The European Medicines Agency said on Friday its experts had backed the latest copy of the drug from South Korea's Samsung Bioepis, which specialises in making cheaper copies of complex biotech drugs known as biosimilars.
The EU Commission, which has the final word on drug approvals in the region, typically follows the experts' advice.
Amgen won European approval for the first copy of the drug, also called adalimumab, in March.
These green lights clear the way for biosimilar copies of Humira to be launched in Europe in due course, although lawyers do not expect this to happen before October 2018, given the patents protecting adalimumab.
Samsung Bioepis, an unlisted unit of South Korean conglomerate Samsung Group, already sells biosimilar copies of two other rheumatoid arthritis drugs, Remicade and Enbrel, in Europe.
It will market its version of Humira under the brand name Imraldi.

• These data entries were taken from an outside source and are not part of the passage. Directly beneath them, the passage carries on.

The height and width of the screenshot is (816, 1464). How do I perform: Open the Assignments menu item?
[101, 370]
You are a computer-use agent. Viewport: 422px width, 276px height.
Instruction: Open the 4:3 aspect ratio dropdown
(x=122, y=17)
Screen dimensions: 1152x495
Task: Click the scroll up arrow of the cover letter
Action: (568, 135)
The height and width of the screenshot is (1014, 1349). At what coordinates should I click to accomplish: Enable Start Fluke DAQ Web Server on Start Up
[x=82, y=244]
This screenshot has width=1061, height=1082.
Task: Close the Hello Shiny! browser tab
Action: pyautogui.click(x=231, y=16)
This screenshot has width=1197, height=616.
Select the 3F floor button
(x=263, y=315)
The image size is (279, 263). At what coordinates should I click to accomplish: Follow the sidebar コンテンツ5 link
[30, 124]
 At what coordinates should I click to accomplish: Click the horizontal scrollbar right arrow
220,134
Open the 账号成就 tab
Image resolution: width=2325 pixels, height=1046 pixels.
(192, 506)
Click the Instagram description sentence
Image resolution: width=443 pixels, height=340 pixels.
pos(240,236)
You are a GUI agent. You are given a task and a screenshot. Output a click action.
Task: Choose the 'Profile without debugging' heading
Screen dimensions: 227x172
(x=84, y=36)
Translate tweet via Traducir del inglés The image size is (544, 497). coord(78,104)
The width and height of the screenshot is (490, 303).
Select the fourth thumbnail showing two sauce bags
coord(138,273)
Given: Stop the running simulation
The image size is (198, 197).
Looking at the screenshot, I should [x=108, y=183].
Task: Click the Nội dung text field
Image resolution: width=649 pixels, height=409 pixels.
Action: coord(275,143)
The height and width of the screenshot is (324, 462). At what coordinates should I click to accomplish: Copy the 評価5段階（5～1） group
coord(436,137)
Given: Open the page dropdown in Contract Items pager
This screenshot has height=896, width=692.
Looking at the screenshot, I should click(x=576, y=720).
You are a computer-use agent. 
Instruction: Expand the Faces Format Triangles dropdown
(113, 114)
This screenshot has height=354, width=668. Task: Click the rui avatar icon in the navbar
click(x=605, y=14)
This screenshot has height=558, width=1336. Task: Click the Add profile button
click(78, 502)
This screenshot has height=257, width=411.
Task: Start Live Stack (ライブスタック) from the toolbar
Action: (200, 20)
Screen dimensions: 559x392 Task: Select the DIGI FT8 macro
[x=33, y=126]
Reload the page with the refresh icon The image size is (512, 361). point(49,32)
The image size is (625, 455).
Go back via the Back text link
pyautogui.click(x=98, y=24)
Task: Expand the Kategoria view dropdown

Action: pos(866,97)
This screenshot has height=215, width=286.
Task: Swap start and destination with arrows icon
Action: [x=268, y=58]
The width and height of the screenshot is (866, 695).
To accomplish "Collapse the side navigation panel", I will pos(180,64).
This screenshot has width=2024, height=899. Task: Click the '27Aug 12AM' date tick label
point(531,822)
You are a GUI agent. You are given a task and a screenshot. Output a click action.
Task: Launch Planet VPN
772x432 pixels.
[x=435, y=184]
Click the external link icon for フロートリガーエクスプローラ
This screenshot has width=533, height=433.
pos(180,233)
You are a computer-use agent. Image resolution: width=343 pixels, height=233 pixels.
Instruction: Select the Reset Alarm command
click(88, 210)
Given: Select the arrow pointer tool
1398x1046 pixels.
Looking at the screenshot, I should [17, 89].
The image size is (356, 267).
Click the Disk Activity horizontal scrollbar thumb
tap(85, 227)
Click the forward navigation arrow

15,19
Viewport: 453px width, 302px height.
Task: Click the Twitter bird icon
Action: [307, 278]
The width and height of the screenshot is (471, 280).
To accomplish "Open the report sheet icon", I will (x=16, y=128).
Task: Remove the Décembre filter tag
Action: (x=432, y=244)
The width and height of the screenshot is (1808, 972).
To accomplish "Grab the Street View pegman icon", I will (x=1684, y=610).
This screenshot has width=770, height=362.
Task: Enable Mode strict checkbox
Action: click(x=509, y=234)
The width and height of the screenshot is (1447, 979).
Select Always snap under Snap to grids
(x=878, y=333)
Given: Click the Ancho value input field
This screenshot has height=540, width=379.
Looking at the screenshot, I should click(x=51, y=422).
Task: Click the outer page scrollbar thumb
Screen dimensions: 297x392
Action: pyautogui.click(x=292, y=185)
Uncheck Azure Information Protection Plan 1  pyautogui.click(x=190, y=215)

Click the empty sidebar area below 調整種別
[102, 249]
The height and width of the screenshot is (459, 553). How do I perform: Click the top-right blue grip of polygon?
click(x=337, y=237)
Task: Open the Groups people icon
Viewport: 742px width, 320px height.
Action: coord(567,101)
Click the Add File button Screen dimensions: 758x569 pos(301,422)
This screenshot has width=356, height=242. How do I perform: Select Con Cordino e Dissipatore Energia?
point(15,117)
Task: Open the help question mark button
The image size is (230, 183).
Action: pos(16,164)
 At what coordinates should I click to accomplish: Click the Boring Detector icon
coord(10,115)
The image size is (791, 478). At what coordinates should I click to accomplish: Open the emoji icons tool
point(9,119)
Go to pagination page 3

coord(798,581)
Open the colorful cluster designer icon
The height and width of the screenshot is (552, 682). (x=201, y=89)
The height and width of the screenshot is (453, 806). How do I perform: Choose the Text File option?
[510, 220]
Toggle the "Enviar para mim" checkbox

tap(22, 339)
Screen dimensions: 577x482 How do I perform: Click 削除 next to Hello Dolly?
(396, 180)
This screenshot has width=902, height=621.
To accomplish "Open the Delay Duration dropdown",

While the company has yet to turn a profit since it was formed in 2012, Samsung Group hopes the biosimilars' maker will eventually emerge as a new growth engine for the smartphones-to-shipbuilding conglomerate.
Bioepis is 94.6 percent owned by contract drugmaker Samsung Biologics. U.S. biotech group Biogen is also a minority shareholder. (Reporting by Ben Hirschler and Ludwig Burger; Editing by Adrian Croft)